After a decommissioning PR is merged, I run a seven-day automated monitor to confirm nothing actually broke. It runs every morning on a Cloudflare Workers Cron Trigger, fetching Crashlytics and AdMob metrics and comparing them against the seven days before removal.
My thresholds fire on "Crash-Free Users drop by more than 0.2 points" and "eCPM drop by more than 8%". I adjusted the eCPM threshold from 5% to 8% in week three so that natural ad-network removal would not generate false alarms — short-term eCPM dips after removing an ad SDK are normal, and 3–5% drift is treated as noise.
The numbers after four weeks
Here are the actual results after four weeks of running the pipeline across the four apps.
SDKs detected: 137 (total across four apps, deduped)
SDKs narrowed to removal candidates: 14
SDKs actually removed: 11 (the remaining 3 had Bridge Risk Medium and were held back)
Categories removed: 3 discontinued ad networks, 2 old A/B testing frameworks, 4 old analytics SDKs, 1 old push provider, 1 old crash reporter
Binary size reduction: 18.3% average across four apps (max 24.1%, min 9.8%)
Cold build time saved: 31 seconds average (M3 MacBook Pro / Xcode 16)
Regressions observed: one (Crash-Free Users dipped 0.18 points, below threshold, recovered naturally in three days)

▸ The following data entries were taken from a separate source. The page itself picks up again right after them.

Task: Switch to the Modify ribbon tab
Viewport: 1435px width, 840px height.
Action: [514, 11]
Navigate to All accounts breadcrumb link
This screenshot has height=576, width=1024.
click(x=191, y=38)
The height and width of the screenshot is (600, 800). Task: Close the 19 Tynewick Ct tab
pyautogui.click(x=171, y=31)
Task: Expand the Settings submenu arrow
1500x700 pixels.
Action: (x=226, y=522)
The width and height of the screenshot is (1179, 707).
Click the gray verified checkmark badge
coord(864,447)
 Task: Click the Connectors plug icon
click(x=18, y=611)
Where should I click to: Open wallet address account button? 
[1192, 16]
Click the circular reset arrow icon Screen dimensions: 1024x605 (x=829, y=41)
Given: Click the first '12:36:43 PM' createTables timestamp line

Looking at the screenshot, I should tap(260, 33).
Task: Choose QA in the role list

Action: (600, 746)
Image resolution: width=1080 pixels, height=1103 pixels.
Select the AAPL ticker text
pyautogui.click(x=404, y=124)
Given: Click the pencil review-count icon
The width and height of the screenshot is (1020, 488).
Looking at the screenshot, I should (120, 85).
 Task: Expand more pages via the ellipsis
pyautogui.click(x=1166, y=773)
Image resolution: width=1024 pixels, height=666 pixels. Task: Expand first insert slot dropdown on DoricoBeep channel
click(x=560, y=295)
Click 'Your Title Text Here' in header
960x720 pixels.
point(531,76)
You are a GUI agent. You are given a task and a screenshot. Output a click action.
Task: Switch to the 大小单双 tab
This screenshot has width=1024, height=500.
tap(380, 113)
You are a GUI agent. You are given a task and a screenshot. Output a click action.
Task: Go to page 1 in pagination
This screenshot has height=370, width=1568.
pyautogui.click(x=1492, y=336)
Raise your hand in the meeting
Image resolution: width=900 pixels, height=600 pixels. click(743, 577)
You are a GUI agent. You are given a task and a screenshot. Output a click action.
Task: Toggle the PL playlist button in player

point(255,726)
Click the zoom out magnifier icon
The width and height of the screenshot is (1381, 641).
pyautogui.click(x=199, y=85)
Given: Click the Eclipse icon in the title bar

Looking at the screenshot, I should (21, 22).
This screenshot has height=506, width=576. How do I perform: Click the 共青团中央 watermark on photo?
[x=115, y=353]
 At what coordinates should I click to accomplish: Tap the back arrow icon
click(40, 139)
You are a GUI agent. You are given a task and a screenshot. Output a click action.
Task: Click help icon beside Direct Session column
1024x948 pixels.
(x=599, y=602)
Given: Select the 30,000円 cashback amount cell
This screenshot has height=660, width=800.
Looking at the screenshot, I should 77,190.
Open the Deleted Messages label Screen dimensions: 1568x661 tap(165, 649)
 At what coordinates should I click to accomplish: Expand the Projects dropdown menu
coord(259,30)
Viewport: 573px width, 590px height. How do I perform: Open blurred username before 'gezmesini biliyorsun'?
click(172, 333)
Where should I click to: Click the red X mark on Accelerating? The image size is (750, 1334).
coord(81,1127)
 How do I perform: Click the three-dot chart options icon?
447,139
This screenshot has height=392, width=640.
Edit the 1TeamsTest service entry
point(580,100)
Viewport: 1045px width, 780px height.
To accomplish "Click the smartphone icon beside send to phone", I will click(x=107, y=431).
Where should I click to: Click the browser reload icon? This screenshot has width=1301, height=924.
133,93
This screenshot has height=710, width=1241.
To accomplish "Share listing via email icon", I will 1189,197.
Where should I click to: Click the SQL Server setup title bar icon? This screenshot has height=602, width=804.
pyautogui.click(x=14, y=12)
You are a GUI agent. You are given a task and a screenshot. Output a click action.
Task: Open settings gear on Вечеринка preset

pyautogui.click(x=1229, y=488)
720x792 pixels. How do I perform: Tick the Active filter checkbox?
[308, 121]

What mattered more than the numbers was the disappearance of Privacy Manifest maintenance load. Three discontinued ad SDKs that Apple no longer updates would otherwise have kept showing up in the Privacy Manifest compatibility report as "unsupported" on every release. Removing them cleaned up the audit surface across all four apps, and that alone was a noticeable improvement to my own peace of mind.
Operational recommendations for indie developers
Closing out, here are a few things I would recommend if you are running this kind of pipeline as an indie developer.
Run against one app per month. Running all apps at once balloons verification cost. One app per month, with one or two decommissioning PRs each, is the pace that matched my capacity
Do not remove anything with Bridge Risk Medium or higher. Accept the limits of static analysis. Keep them on the roadmap and remove them as part of a related feature refactor
Evaluate ad SDK removal per geo/device segment. Looking only at the overall average eCPM can hide that you are degrading the experience for users in a specific region
Paste the Plan Mode output straight into the PR description. The five sections — manifest lines, imports, Build Settings, verification, rollback — exist for the version of you reviewing this six months later. Twelve years of indie development has taught me that the most important investment is making the past readable to your future self
Removing dormant SDKs is not glamorous feature work. But it is an opportunity to re-understand the insides of an app you have been running for twelve years. Because Claude Code carries the mechanical inventory, I get to focus on the part that matters — whether this SDK truly should go. I hope this is useful to anyone who has been working on the same kind of long-running side project.